L’emmerdeur

À l’origine, c’est un film, une comédie bien enlevée tournée par Édouard Molinaro en 1973, adaptée de la pièce à succès de Francis Weber avec un duo Lino Ventura et Jacques Brel, irrésistibles. Après la reprise de sa pièce au théâtre, Weber a eu l’idée de faire lui-même un remake du film en 2008, qui s’est soldé par un échec commercial. Il semblerait qu’Emmanuel Macron se soit mis en tête d’incarner à son tour le personnage de François Pignon, en décidant d’emmerder les Français, non seulement jusqu’au « dernier quart d’heure » de son quinquennat, mais au-delà, au risque de se prendre un bide monumental.

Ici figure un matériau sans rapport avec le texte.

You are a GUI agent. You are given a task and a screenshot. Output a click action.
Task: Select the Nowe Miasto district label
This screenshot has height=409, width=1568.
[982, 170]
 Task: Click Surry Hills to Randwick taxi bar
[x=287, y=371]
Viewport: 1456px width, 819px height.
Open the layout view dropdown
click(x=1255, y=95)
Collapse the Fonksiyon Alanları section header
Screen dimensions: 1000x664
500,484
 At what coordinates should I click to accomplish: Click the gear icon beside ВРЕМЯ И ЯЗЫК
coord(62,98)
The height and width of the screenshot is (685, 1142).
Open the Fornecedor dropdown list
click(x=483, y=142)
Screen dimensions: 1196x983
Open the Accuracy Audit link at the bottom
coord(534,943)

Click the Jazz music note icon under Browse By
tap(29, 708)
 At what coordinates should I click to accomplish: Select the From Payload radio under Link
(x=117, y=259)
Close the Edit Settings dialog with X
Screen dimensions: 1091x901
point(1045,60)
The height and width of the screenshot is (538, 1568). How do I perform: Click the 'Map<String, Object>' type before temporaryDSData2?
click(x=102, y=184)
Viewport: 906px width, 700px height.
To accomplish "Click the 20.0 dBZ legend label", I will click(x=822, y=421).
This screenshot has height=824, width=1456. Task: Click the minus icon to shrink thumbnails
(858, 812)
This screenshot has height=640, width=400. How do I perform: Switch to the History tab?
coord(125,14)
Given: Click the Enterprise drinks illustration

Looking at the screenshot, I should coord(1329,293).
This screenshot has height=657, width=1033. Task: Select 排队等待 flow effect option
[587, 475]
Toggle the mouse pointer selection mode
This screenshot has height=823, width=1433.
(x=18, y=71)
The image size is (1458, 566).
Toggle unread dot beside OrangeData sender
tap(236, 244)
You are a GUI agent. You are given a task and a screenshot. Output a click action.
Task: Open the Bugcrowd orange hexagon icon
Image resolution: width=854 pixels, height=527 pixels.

Ce qui est nouveau, c’est qu’il ne se cache pas de ses intentions et n’hésite pas à employer un vocabulaire de charretier, sous prétexte que Georges Pompidou avait en son temps et en privé, exhorté ses troupes à « cesser d’emmerder les Français ». Il n’y a pas encore si longtemps, le style était plus allusif, comme en témoigne cette chanson de marins que vous connaissez peut-être : « Les marins sont en mer dès l’aurore, en mer dès le matin, en mer dans la journée. Ils ont la mer devant, ils ont la mer derrière, ils ont la mer de tous les côtés ». Le président s’en prend donc directement aux antivax en déclarant dans une interview au Parisien qu’il a très envie d’emmerder les non-vaccinés, et en leur déniant la qualité de citoyens, pas moins. Le raisonnement est d’ailleurs très simple. Puisqu’il y a 90 % de vaccinés et que le président ne peut compter que sur environ un quart de convaincus du bien-fondé de sa politique, il tente de les enrôler de force sous sa bannière, par la démagogie et l’amalgame le plus grossier.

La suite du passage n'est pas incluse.